Note that this works on 32 ints and that it can also be transformed into an iterative version if needed. Unfortunately that solution doesn't have a whole lot of instruction-level parallelism and has quite a few branches which doesn't make for a very good bit twiddling algo. Note that a branch free version of the above code exists but it's much more verbose so I won't reproduce here.

So let's improve on the solution by using the pop instruction (counts the number of bits):

x = x | (x >> 1);
x = x | (x >> 2);
x = x | (x >> 4);
x = x | (x >> 8);
x = x | (x >>16);
return pop(~x);

So how does this work? The key is the pop(~x) instruction at the end which counts the numbers of zeros in x. For the count of zeros to be meaningful we first need to get rid of all 0s which aren't leading. We do this by right propagating the 1s using a binary algorithm. While we still don't have much instruction-level parallelism, we did get rid of all the branches and it uses fewer cycles then the previous solution. Much better.

So how about that pop instruction, isn't that cheating? Most architecture have a 1 cycle pop instruction which can be accessed via compiler builtins (eg. gcc's __builtin_pop). Otherwise there exist table based solutions but care must be taken when trading off cycles for cache accesses even if the table is kept entirely in the L1 cache.

Finally, as is usual for hacker's delight, we start wandering in strange territories. Let's count us some leading zeroes using floating point numbers:

union {
    unsigned asInt[2];
    double asDouble;
};
asDouble = (double)k + 0.5;
return 1054 - (asInt[LE] >> 20);

First off, a little warning: DON'T USE THIS ALGORITHM. This triggers undefined behaviour as far as the standard is concerned. This was reproduce for the fun factor more then any practical uses. Use at your own peril.

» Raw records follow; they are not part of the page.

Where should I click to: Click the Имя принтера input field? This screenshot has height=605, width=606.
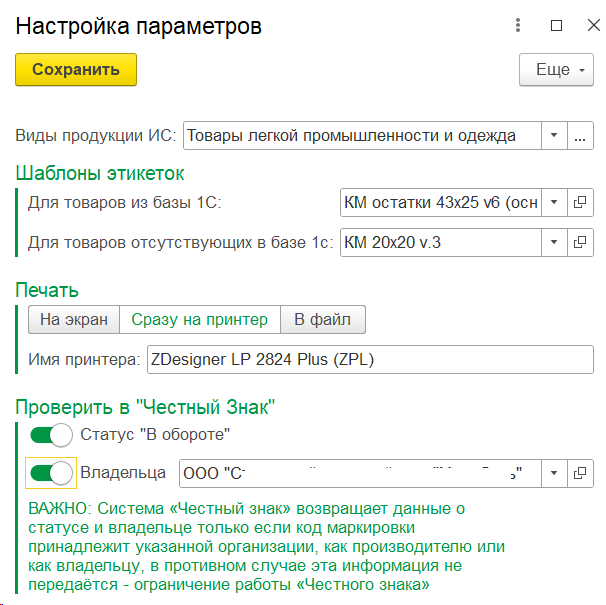[x=369, y=359]
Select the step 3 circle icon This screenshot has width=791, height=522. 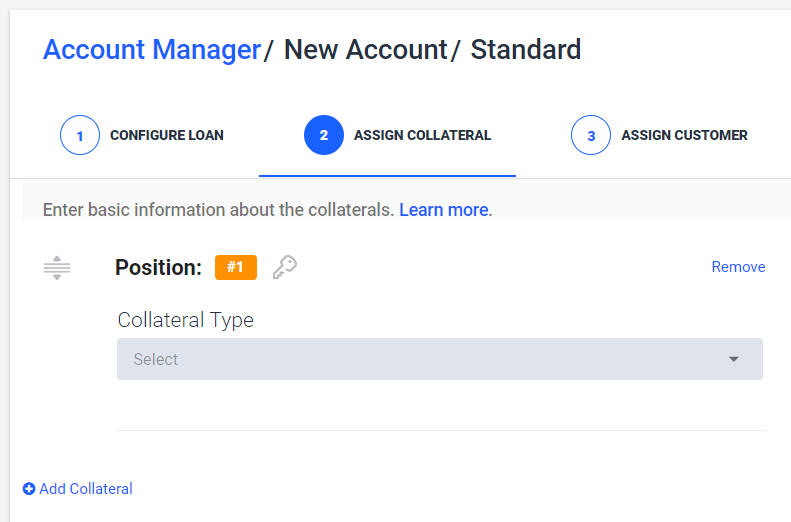tap(591, 135)
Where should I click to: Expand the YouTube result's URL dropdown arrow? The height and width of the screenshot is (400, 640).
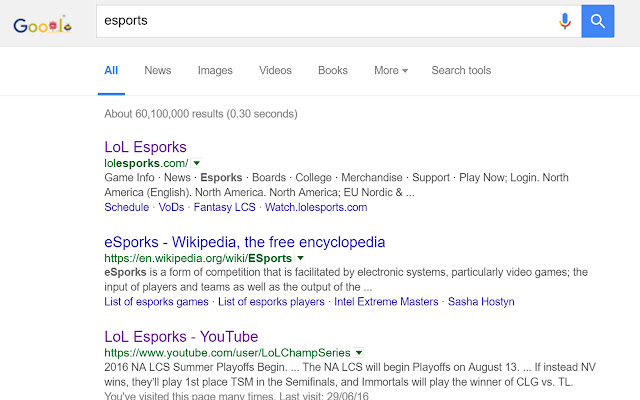pyautogui.click(x=358, y=352)
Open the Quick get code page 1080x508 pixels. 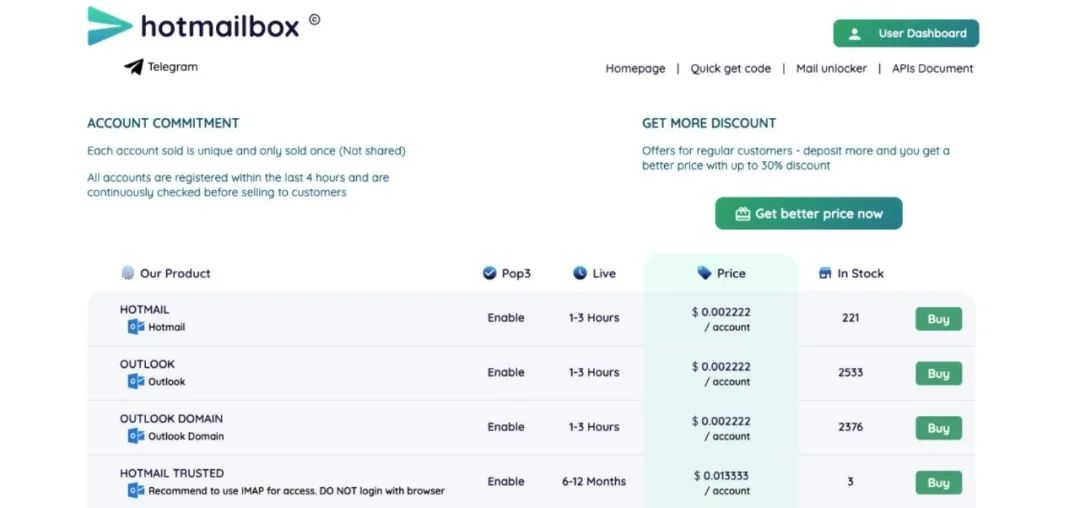730,69
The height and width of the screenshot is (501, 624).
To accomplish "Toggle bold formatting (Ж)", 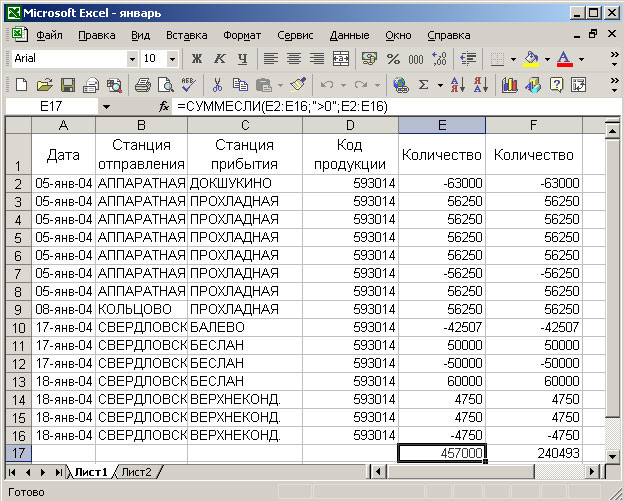I will coord(197,59).
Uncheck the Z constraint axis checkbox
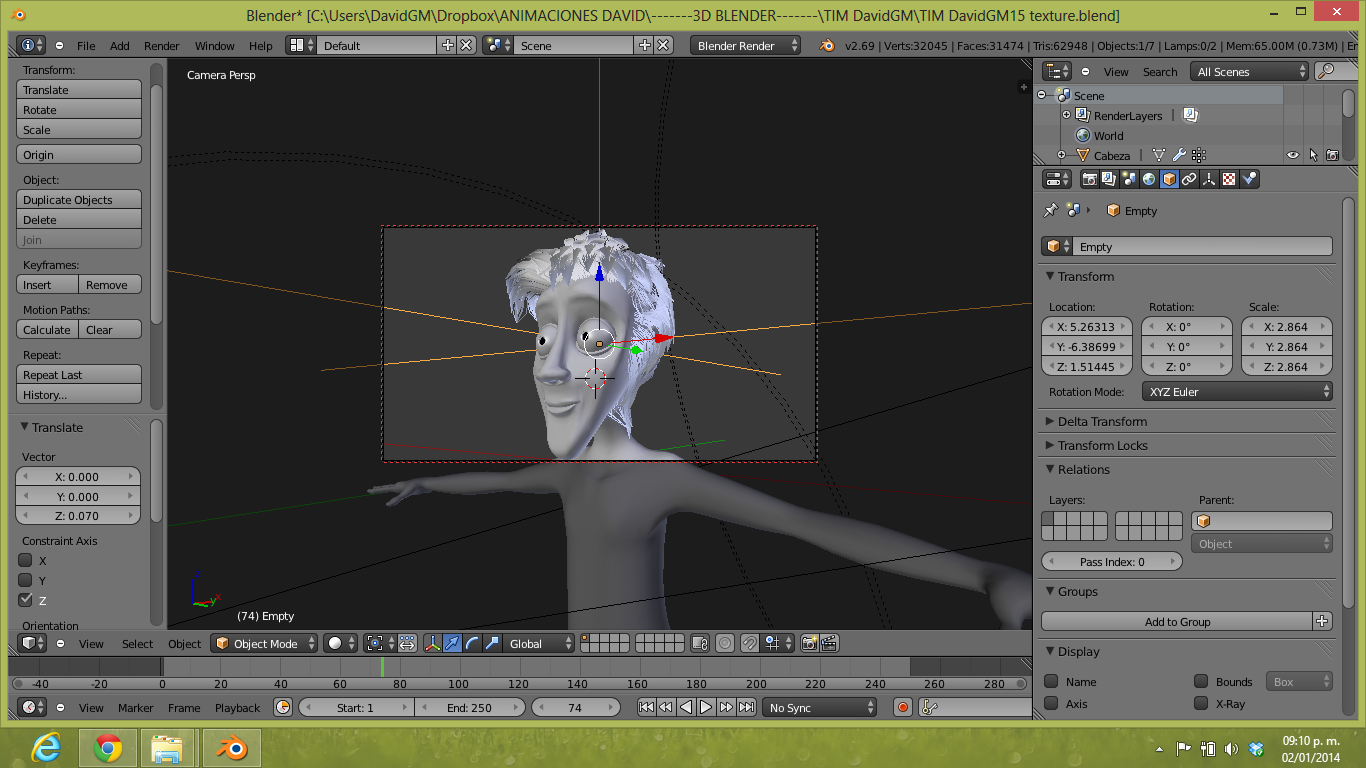The image size is (1366, 768). tap(26, 600)
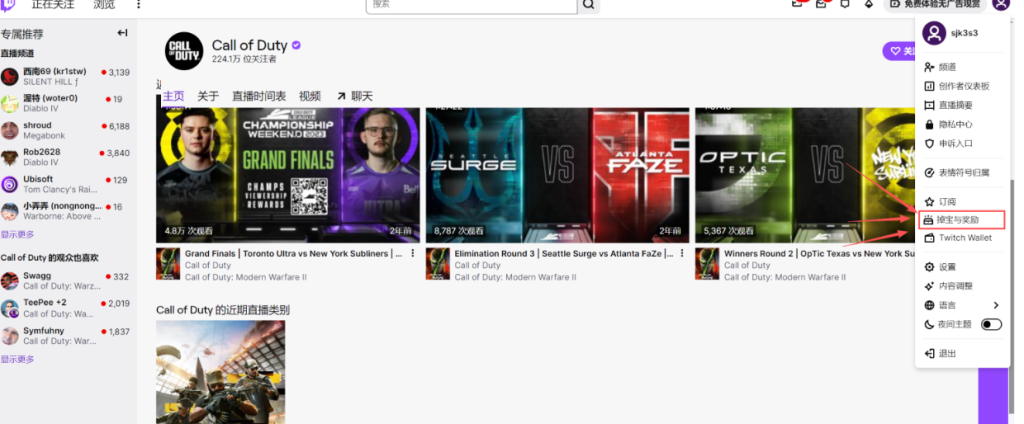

Now that the disclaimers are out of the way, how does it work? It first converts the int into a double and goes on to extract the exponent component of the double. Neat stuff. The LE constant should be 1 if executed on a little-endian machine and 0 on a big-endian machine.

This should give you a brief survey of various bit twiddling algorithms for this problem. Note that the book has several variations of these which makes various tradeoffs but I'll let you discover those on your own.